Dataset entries

*** Block opens ***

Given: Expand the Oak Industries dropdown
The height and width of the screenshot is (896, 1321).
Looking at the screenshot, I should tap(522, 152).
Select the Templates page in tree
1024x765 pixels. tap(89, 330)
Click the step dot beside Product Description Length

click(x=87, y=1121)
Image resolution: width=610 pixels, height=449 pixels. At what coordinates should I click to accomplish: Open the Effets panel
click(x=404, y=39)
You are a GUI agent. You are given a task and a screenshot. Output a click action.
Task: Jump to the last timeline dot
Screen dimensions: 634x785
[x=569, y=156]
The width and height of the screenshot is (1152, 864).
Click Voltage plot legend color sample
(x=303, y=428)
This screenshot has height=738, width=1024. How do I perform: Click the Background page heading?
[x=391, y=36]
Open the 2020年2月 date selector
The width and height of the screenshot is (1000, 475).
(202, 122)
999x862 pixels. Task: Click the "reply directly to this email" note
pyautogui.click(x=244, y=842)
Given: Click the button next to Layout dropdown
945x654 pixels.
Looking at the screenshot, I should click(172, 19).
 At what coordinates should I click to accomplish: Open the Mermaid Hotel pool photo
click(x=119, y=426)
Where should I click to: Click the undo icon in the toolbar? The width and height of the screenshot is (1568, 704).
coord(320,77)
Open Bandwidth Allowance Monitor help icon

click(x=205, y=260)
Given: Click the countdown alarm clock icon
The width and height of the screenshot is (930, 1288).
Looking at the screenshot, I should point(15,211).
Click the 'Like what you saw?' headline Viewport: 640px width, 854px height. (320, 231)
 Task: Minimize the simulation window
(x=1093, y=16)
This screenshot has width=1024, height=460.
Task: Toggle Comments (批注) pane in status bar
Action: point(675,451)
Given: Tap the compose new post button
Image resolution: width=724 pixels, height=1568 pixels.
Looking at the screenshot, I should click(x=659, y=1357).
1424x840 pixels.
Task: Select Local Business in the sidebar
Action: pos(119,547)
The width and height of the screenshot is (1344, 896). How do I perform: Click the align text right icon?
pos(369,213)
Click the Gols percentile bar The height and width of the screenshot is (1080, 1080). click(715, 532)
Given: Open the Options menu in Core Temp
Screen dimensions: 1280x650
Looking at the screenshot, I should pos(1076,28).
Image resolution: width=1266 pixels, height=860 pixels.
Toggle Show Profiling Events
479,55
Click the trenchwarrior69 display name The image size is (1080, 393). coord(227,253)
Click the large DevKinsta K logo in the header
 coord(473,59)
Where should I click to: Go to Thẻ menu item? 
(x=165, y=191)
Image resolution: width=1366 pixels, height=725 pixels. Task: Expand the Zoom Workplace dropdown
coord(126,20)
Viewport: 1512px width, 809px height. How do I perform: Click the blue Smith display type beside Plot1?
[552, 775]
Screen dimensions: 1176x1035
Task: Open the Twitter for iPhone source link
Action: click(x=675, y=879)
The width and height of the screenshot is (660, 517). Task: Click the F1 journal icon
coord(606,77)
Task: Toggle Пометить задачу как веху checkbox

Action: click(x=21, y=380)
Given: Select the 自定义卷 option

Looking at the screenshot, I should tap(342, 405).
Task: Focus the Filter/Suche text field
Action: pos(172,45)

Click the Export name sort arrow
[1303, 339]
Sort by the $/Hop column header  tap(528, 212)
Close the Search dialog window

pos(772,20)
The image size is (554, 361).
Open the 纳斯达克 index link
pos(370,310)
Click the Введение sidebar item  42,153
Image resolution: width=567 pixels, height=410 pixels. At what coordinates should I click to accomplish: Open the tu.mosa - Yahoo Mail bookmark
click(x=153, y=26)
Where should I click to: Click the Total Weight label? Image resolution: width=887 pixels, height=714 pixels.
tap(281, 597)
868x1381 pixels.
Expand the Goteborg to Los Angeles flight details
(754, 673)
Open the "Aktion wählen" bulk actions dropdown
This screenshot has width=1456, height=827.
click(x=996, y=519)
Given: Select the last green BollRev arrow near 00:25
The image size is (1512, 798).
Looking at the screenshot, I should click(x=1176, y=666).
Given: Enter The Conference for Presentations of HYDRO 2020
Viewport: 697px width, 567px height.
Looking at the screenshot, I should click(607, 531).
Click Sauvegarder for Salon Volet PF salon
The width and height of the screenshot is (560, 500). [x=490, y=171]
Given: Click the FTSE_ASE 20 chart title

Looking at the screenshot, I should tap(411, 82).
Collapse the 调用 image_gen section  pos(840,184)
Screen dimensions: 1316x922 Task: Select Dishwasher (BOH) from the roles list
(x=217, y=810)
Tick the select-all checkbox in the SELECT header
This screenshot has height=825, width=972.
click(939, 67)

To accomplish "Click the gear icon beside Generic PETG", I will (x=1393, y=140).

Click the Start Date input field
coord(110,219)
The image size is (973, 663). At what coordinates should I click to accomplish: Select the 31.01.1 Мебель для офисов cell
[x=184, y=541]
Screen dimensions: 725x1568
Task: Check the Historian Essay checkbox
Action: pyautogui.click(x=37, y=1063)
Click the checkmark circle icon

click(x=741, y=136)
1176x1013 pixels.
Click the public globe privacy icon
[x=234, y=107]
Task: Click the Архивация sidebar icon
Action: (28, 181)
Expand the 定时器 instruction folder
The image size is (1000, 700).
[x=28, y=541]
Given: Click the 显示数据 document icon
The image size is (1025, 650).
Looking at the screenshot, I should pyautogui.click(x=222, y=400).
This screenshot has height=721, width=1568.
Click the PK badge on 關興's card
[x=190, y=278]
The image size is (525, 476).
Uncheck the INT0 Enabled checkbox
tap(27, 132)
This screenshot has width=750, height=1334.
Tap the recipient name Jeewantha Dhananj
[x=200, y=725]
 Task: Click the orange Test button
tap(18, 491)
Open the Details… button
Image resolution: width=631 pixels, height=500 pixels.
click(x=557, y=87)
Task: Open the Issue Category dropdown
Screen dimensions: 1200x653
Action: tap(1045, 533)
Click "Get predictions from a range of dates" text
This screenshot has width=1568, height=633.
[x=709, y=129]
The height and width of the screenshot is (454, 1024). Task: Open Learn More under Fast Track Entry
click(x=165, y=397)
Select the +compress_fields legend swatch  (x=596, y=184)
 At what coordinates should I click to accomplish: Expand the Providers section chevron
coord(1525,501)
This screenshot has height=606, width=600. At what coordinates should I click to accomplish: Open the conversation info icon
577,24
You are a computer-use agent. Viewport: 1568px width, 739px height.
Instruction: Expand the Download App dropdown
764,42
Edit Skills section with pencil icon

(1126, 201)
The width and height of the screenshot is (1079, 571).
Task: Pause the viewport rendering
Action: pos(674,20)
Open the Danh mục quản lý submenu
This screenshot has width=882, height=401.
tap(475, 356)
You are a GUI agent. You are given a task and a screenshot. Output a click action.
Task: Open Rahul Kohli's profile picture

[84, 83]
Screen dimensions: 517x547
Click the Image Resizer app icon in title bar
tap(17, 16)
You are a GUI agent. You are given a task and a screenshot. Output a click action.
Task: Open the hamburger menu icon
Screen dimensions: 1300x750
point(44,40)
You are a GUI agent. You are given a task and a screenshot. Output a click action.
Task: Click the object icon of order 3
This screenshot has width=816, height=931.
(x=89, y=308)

*** Block closes ***

Report the lines above that have the word "last" in them.

Task: Jump to the last timeline dot
Given: Select the last green BollRev arrow near 00:25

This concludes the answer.